# CalMan package for Plasma, projector, and computer?



## Anthony (Oct 5, 2006)

I was interested in the CalMan software, but I was wondering which of the hardware bundles would be best for front projection, plasma, and LCD/laptop monitors?

I've always wanted to tune the old Sanyo Z4, but a recent fit trying to pick paint colors on a computer monitor that were WAY off made me want to reconsider getting one.

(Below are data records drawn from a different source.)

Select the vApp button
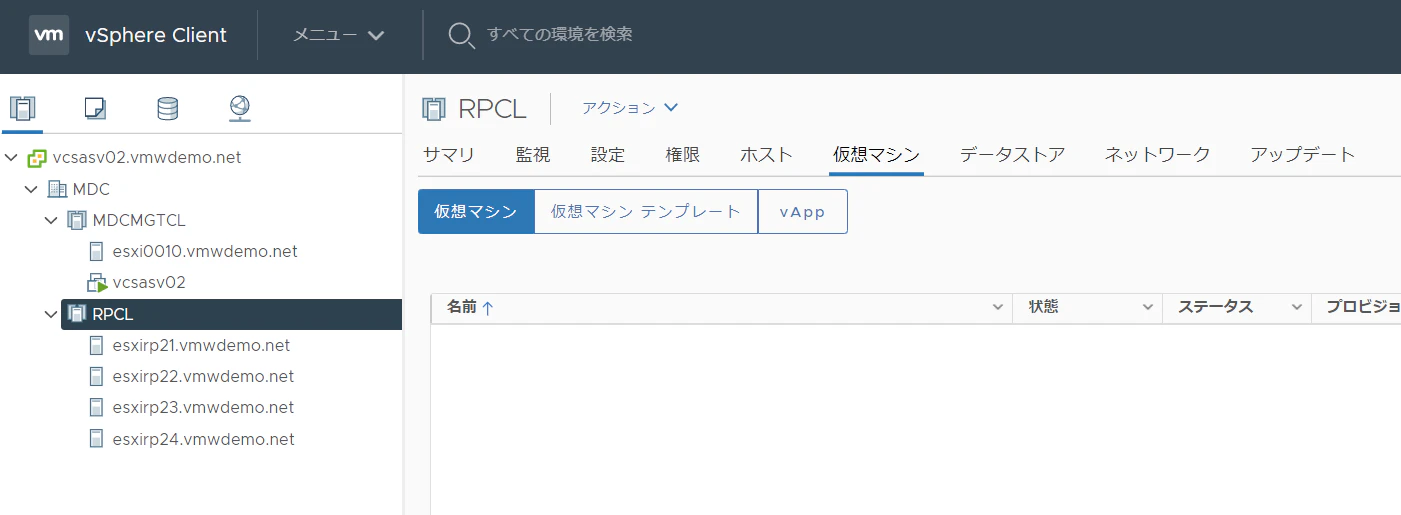 [802, 212]
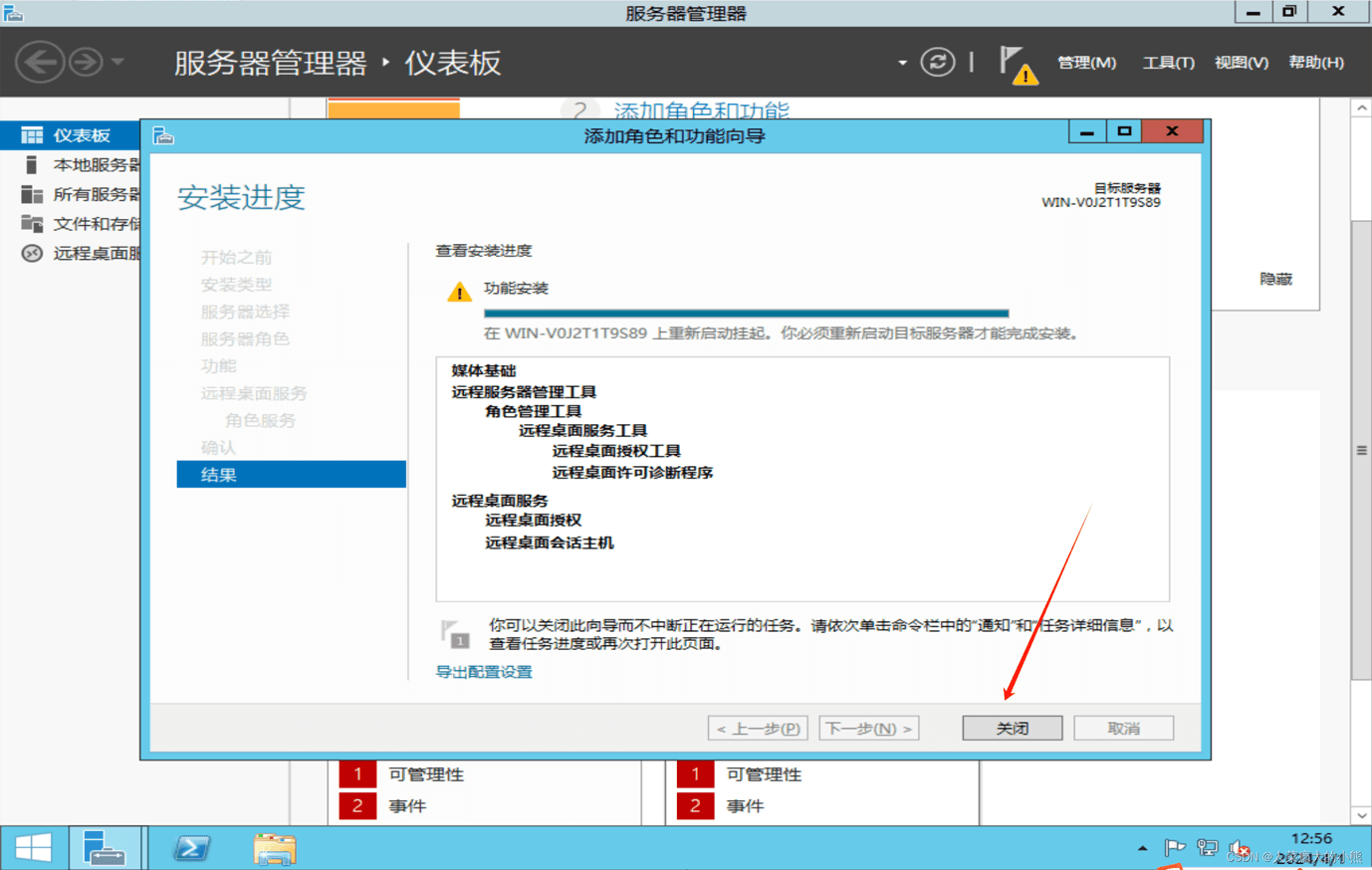Show hidden system tray icons

click(1142, 849)
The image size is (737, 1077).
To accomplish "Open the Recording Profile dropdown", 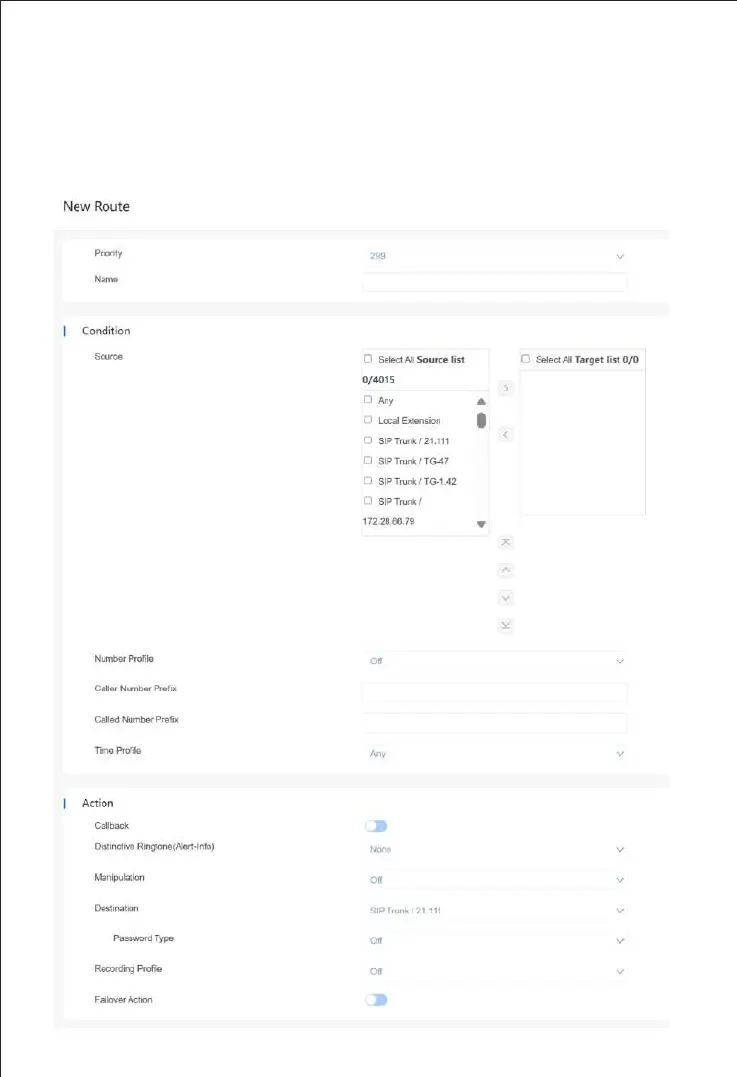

Any thoughts or recommendations?

Thanks,
Anthony


----------



## mechman (Feb 8, 2007)

I would recommend this package Anthony. :T It will do everything you'd like at the lowest price.


----------



## Joel Barsotti (Nov 26, 2011)

Probably the best value for hardware perfomance/price would be this package
http://store.spectracal.com/calman-software-w-oem-i1display.html

If you want to calibrate a PC in addition to home theater gear you'll need the "CalPC addon"
http://store.spectracal.com/consumer/software/calpc-add-on-license.html

The most basic package we have includes an i1 Display 2, which isn't nearly as good as the i1 Display OEM (The OEM version of the i1 Display Pro/3).
http://store.spectracal.com/consumer/software/calman/calman-software-w-i1display2.html


----------